PeterZ wrote:n7axw wrote:[Re annexing northern islands particularly]
I agree whole heartedly. It would be one thing if the folk living in those places asked for the Empire's presense and quite another to force it on them. The EOC needs to guard against being over extended on a long term basis.
For those lands, "sphere of influence" fits just right.
Don
Sphere of Influence is a wonderfully nebulous term. One might say Cayleb's(?) boast that the ICN owns any strip of salt water capable of floating one of its ships defines what is within Charis' sphere of influence. Any body of land that is small enough and distant enough from the mainland to require ocean going ships trade could be said to fall within the influence of the ICN and by extension the EoC.
It could, yes, if the EoC cares to exercise that influence. Keeping ships in an area isn't free, and if it isn't free, it may not be worth it. And there's occupying and keeping the land itself too.
There's a tendency, based on convenience, and all else being equal, for spheres of influence to be spheres, or at least circles on a globe. It's harder and usually worth less to exercise power further away or with some obstacle along the direct path there.

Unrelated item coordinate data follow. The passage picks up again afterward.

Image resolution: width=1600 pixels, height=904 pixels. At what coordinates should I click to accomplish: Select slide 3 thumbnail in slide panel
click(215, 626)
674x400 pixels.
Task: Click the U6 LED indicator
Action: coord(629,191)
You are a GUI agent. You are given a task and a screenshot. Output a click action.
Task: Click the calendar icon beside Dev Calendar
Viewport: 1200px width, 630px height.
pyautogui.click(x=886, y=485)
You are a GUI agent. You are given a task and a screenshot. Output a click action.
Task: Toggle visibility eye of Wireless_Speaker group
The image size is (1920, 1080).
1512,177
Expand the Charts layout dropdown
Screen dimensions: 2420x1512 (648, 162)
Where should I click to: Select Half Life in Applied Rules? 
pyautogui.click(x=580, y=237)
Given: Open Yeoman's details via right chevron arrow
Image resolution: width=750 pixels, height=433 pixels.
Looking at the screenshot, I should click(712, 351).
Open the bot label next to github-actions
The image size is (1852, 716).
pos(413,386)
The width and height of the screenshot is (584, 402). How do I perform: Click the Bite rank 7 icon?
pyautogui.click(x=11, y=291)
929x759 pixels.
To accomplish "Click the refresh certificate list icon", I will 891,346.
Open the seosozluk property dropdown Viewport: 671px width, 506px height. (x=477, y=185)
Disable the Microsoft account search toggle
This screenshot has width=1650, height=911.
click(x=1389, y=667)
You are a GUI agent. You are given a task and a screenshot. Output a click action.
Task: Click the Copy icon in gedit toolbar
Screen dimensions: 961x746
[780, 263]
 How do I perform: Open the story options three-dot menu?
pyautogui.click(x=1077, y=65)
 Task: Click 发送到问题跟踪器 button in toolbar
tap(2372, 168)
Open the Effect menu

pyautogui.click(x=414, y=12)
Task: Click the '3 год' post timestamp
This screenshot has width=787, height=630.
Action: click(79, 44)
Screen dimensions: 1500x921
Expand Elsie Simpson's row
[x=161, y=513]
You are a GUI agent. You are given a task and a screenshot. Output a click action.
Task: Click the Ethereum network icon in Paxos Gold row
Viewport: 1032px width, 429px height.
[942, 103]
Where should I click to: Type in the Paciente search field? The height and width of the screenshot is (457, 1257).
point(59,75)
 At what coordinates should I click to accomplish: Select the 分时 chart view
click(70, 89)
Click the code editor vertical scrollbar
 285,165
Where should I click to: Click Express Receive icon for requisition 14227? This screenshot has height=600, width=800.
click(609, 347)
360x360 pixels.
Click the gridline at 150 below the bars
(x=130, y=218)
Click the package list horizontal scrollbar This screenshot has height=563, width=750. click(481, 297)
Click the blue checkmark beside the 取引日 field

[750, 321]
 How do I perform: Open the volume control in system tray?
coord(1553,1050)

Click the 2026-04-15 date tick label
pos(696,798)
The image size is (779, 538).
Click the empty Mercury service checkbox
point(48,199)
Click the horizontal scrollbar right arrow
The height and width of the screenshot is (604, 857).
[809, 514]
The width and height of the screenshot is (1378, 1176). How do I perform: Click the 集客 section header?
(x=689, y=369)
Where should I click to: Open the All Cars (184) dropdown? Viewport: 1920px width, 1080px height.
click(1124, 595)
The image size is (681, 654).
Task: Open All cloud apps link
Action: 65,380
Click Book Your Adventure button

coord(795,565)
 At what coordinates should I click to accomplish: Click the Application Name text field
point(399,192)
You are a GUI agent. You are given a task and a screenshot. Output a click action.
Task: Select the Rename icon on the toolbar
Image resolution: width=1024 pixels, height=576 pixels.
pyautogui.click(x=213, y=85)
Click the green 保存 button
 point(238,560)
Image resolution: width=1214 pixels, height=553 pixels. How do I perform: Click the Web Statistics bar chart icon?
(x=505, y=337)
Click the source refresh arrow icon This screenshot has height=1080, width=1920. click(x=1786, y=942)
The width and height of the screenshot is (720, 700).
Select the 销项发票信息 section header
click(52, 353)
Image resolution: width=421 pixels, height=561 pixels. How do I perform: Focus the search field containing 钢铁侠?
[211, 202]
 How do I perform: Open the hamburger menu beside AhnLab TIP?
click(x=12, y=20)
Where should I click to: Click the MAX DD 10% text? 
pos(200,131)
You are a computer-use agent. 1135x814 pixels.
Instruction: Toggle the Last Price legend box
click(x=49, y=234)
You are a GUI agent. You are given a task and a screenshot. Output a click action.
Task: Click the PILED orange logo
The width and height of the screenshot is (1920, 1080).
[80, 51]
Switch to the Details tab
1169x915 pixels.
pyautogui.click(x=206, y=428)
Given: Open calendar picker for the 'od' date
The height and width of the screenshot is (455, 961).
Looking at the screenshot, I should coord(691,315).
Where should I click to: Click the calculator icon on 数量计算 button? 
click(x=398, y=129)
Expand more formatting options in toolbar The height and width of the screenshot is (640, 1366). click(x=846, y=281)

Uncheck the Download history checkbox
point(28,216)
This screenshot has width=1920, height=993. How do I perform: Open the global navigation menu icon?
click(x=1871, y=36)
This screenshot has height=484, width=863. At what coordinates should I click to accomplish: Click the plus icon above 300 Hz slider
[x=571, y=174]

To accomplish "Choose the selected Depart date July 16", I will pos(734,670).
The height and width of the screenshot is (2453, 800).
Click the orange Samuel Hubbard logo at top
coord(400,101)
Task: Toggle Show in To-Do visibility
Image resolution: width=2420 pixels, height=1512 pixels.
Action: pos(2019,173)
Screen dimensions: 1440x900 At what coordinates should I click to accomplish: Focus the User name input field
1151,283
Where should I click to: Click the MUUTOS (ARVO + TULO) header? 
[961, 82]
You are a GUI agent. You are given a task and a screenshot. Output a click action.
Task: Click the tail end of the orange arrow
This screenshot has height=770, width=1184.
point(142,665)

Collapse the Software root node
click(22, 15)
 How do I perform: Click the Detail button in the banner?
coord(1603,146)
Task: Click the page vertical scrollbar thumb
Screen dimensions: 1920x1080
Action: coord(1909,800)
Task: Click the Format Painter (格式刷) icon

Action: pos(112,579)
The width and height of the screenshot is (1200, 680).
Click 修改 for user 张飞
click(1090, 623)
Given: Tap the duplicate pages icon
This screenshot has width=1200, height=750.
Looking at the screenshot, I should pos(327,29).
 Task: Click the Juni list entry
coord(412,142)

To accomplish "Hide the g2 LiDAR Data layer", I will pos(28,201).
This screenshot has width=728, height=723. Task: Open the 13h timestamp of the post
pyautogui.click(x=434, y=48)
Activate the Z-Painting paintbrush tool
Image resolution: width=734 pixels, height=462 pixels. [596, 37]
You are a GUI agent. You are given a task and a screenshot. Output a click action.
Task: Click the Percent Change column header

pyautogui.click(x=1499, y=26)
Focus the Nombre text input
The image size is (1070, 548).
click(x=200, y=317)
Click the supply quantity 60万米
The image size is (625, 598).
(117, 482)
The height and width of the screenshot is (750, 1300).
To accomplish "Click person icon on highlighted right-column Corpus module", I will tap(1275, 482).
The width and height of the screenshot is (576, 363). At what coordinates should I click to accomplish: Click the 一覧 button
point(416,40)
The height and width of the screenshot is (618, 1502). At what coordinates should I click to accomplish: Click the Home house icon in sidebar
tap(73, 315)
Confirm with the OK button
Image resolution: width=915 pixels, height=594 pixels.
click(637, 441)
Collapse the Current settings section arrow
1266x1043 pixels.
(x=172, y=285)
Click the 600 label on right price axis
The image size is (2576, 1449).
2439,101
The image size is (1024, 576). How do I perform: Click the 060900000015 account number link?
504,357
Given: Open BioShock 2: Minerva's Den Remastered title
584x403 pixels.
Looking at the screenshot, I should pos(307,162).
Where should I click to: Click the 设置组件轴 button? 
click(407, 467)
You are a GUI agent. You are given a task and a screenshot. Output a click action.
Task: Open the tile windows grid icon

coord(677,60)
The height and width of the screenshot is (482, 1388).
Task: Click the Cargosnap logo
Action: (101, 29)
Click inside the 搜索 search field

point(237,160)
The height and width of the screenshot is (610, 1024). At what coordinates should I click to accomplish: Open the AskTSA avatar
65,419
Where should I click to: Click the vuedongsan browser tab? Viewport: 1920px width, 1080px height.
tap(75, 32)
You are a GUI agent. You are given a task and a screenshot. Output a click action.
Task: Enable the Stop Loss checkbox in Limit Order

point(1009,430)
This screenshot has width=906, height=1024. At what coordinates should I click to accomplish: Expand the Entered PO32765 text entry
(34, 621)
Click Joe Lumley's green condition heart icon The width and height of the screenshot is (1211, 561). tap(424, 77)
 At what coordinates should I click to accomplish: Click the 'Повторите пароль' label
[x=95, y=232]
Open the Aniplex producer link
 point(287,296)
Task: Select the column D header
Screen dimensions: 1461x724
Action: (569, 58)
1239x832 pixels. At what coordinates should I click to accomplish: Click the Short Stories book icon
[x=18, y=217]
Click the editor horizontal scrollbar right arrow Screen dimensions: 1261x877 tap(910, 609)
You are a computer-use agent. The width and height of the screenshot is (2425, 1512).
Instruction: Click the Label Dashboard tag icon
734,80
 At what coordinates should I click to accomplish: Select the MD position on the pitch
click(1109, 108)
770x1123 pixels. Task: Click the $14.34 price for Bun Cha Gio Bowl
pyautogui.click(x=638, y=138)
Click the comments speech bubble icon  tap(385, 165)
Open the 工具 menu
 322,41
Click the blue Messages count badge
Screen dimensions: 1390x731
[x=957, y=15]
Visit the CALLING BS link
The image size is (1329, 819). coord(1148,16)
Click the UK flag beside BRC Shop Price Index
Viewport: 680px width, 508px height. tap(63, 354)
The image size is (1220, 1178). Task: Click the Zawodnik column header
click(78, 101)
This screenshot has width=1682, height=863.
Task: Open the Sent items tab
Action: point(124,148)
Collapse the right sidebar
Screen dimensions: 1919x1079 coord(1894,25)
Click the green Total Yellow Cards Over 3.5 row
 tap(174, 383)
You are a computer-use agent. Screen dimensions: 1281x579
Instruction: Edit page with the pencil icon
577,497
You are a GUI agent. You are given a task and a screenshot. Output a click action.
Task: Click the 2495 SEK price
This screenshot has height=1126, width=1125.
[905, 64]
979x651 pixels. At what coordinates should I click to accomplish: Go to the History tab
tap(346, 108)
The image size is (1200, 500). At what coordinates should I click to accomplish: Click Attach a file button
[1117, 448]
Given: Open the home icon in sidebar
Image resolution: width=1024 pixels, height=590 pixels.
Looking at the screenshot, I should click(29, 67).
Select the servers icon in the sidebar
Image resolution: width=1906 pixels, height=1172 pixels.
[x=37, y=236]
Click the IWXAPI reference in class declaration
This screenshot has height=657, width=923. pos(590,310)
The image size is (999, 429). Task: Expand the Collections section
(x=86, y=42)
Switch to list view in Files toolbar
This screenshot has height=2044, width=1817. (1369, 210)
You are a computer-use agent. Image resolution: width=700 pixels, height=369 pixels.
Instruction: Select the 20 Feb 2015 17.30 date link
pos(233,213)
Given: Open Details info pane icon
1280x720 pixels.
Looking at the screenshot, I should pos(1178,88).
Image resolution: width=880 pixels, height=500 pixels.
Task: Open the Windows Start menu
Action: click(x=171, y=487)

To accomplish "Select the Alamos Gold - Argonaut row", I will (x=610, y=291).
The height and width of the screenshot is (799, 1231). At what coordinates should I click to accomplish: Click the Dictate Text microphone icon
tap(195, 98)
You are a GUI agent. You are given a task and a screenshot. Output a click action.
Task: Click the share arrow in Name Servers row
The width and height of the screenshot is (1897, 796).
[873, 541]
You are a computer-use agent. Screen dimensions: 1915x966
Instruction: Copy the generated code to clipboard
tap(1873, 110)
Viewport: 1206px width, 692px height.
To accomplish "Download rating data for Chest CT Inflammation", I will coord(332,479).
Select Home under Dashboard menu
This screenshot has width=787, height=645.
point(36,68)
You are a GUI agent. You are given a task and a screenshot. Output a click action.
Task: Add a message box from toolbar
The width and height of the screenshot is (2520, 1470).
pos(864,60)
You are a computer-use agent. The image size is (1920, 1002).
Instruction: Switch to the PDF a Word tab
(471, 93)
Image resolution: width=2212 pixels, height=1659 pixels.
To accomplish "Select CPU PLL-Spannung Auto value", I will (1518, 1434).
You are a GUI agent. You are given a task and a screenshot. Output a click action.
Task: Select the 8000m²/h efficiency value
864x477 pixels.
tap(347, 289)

I'm sure there's some Charisian interest in seizing every bit of wet line of communications and the land around it on Safehold, and they're currently better positioned than anyone else to do so, but (sorry, Isilith!) that doesn't mean that the costs of doing so are either affordable or repaid in benefits.
Natural borders - where they're not excuses for simple territorial aggrandizement or revanchism - would lie where you hit natural obstacles to the exercise of full, sovereign power, given current and foreseeable means. Spheres of influence run to wherever you can and care to exercise whatever degree of economic, political, diplomatic, or military power at least comparable to any peer.
Charis' natural borders get defined by coasts and distance, given their relative weakness on land and strength at sea, with distance defined by galleons nowadays. It's not entirely natural - they can make so much more claim to Armageddon Reef than, say, the Raven Lands, because the coast doesn't represent much of a barrier when they have no people trying to defend it or inland of it against them. But that's a natural border that they've no security need to fill, some social reasons not to touch, and little economic impetus to develop.
Spheres of influence are defined even more by resistance. One canny way of extending that sphere of influence is by minimizing reason for someone to resist you. Liberating Silkiah may be relatively easy, and exercising influence in it thereafter something you get easily with common interests. Conquering Silkiah will take a lot more effort, initially and thereafter, and would blow Charis' moral capital away.